Thats really interesting. Do expect this to remove once the GIL from Python? As dict-accesses (which are also must-be-atoms here) compose a major Python CPU load, the 100x costing instructions would probably put a >30% burden on Pythons overall speed.

A lock-protected possibilty to use multiple well separated Interpreters by tunneling objects will probably still be a most effective solution without speed costs.
The problem of singleton object's refcount (None, "", 1,2,3...), which MvL mentioned, is the main concern as far as I've understood. 
The locking of Python core global resources (files etc.) can be done with litte effort.
The globals of extension modules are not really critical, as in the typical applications the tunnel method is mainly used for limited number crunching and as programmer you are well aware of multi-interpreter-unfit modules (until they final become mature). There could be also a special import method to duplicate extension data as workaround.

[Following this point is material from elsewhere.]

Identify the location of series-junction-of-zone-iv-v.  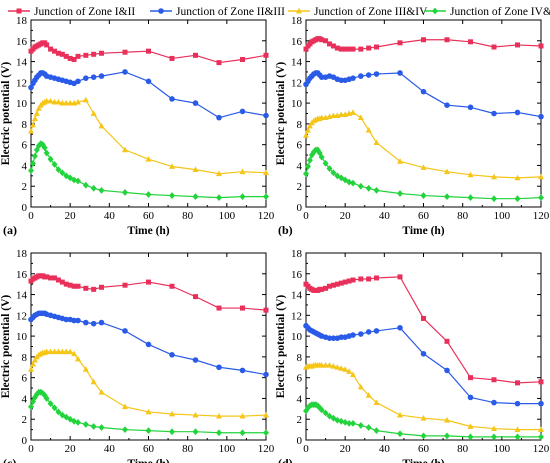
(424, 174).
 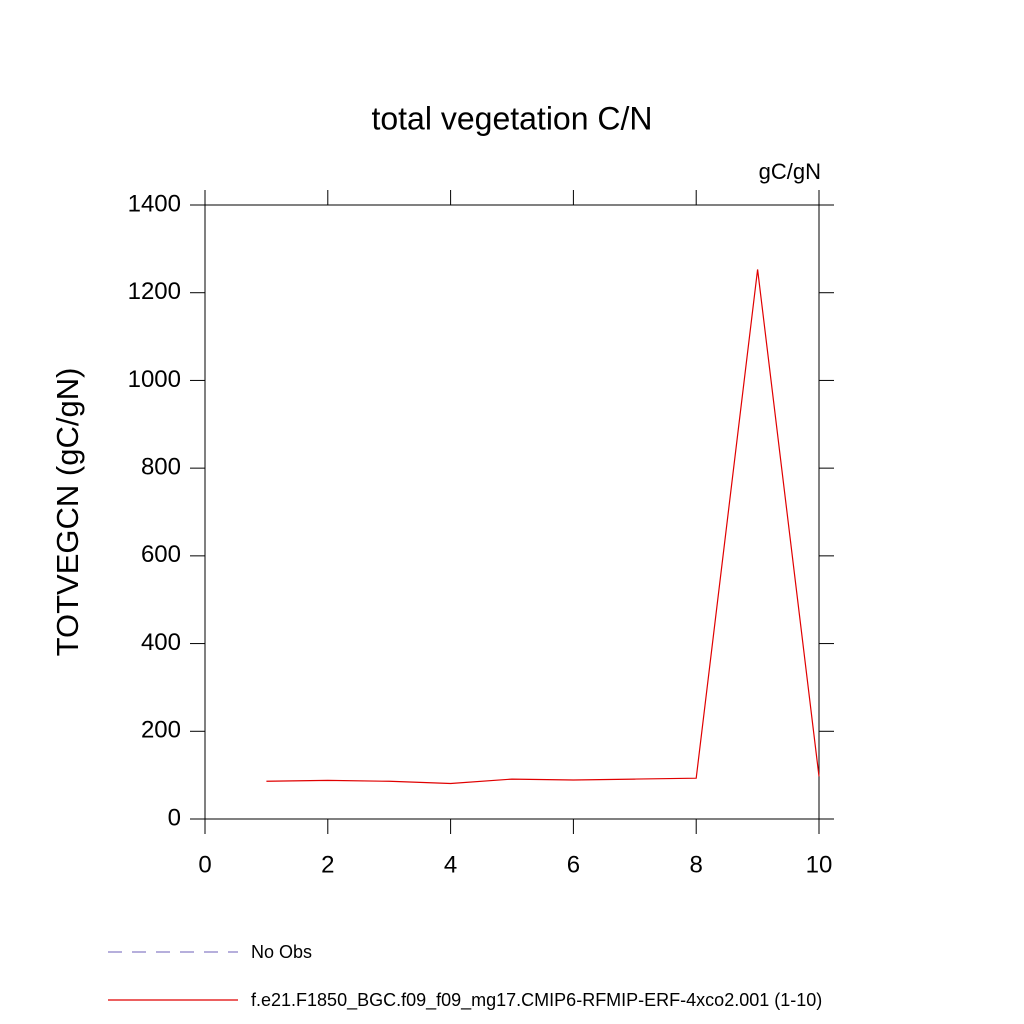 I want to click on units-label: gC/gN, so click(x=790, y=172).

The singletons refcount could be fix-reset to MAXINT/2 at refcreation-time (or GC or ..) or so to freeze them quiet for ever.

(Mutable (why?)) exception types could be doubled in same style as normal python modules, or they could be rendered read-only. Thrown Exceptions will not cross the border. ( Think, the fact that "Exception.x=5" is possible is more an artefact than intended )

robert